La suavidad con la que se deslizaba por mis pliegues me hacía enloquecer. Perdía la cordura por segundos y todavía lo hice con más frecuencia cuando sentí su aliento cerca de mi boca. ¿Iba a besarme? Me removí cerca de su rostro y enseguida di con aquellos labios gruesos y cálidos. Los rocé con torpeza, luego chasqueé la lengua al detectar cómo sus dedos volvían a detenerse.

—«El novato, que se había quedado en… en… la esquina, detrás de la puerta, de modo que apenas se le veía» —Aquella mano inquieta volvió a la carga con menos delicadeza, dispuesta a llevarme al límite.

Poco después, sentí cómo dejaba un beso suave en mis labios y luego los lamía, consciente de cómo aquello me hacía perderme todavía más. Odiaba no poder mirarla mientras me tocaba, mientras me torturaba de aquella manera tan placentera.

Mi vista se extraviaba entre las letras, nublada por el placer. Continué leyendo a trompicones, era la única manera. Alcanzar el orgasmo se volvió mi objetivo principal y solo podía pensar en eso.

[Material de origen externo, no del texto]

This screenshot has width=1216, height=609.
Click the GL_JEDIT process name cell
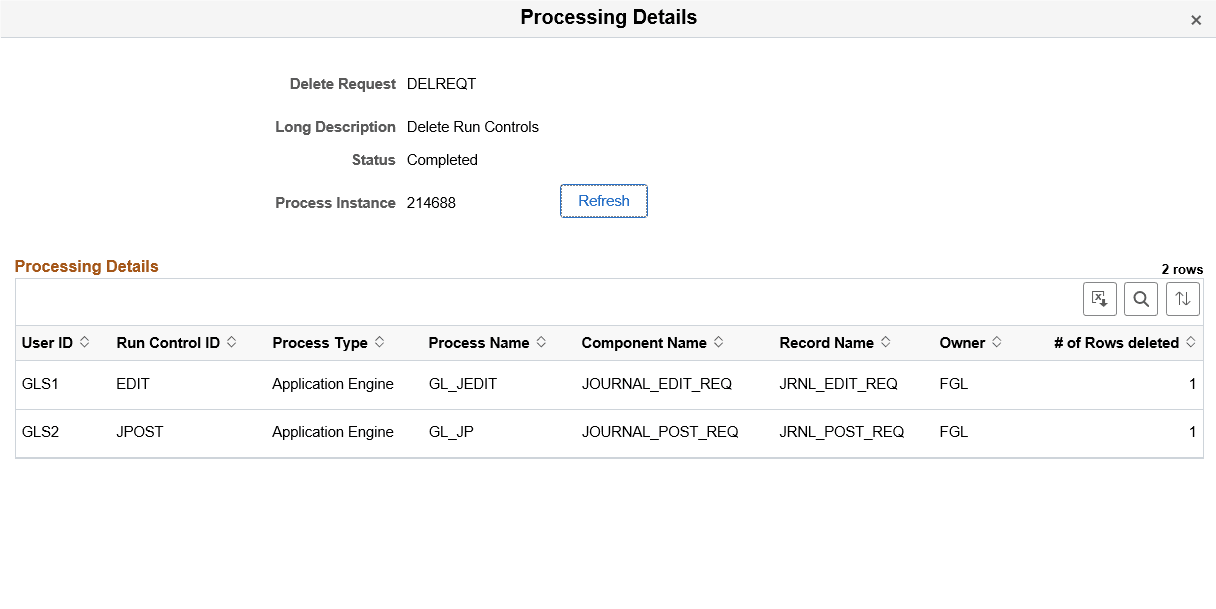[462, 384]
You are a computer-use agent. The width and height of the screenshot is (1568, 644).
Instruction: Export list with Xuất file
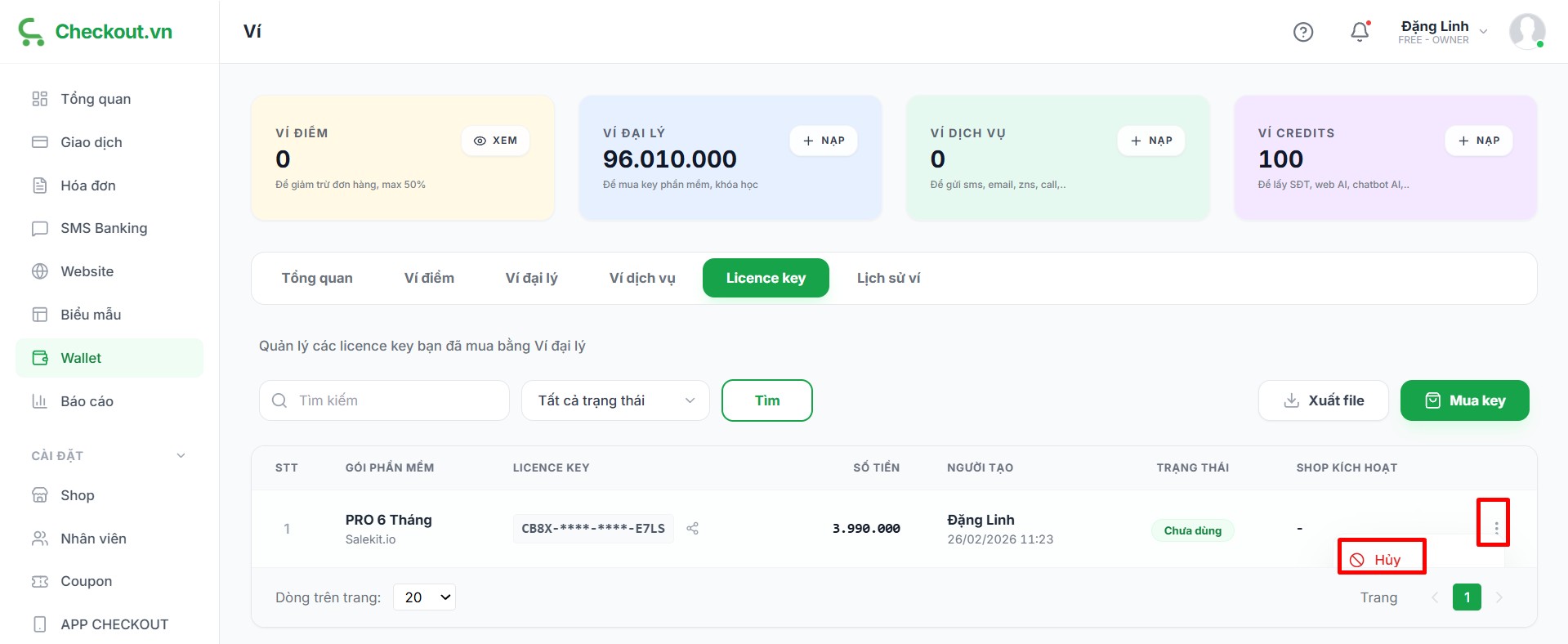click(1323, 400)
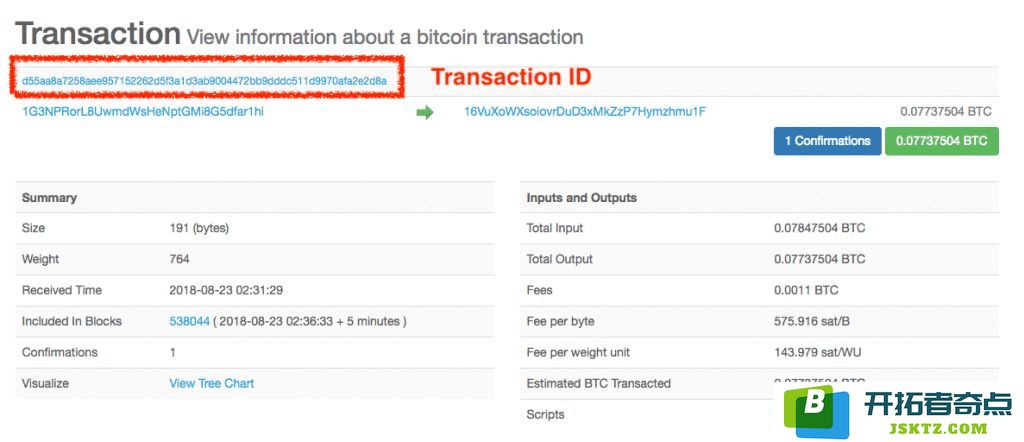
Task: Open sender address 1G3NPRorL8UwmdWsHeNptGMi8G5dfar1hi
Action: 143,112
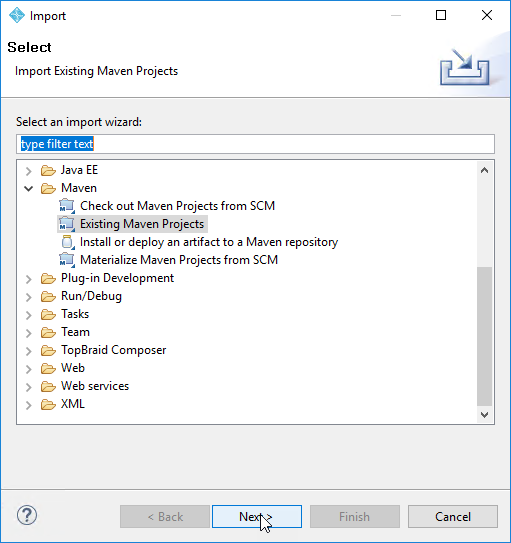Click the Web services folder icon
The height and width of the screenshot is (543, 511).
48,386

Lo anhelaba como nunca había anhelado el clímax antes, con esa mezcla de morbo y tensión que por poco dolía en mi centro.

Avanzaba tan despacio con la lectura que ni siquiera estaba cerca del final de la página cuando uno de sus dedos se hundió en mi interior. Aquel gesto improvisado junto a la excitación, que lo envolvía todo, me arrastraron al pico de placer que tanto ansiaba. Me deshice en sus dedos durante unos instantes, más de lo habitual. Ni siquiera me di cuenta de que el libro se había despegado de mis manos y caía al suelo provocando un golpe seco.

Notaba la visión borrosa cuando abrí los ojos. Ella ya estaba lejos de mí, agachada en busca del libro y se puso en pie rápidamente. Hojeó el ejemplar hasta llegar hasta la última página y, cogiendo un rotulador del bolsillo de su chaqueta, anotó algo.

Me coloqué la falda observando la escena, perpleja por el giro de los acontecimientos. Había imaginado Oporto de muchas maneras, pero no de aquella.

La chica me devolvió el libro con esa sonrisa que parecía impresa en su rostro.

—¡Llévate el libro! Te gustará —dijo antes de desaparecer—. Nos vemos pronto.

Abrí el tomo y me dirigí al final. Allí mismo, seguida de una arroba, había dejado su firma.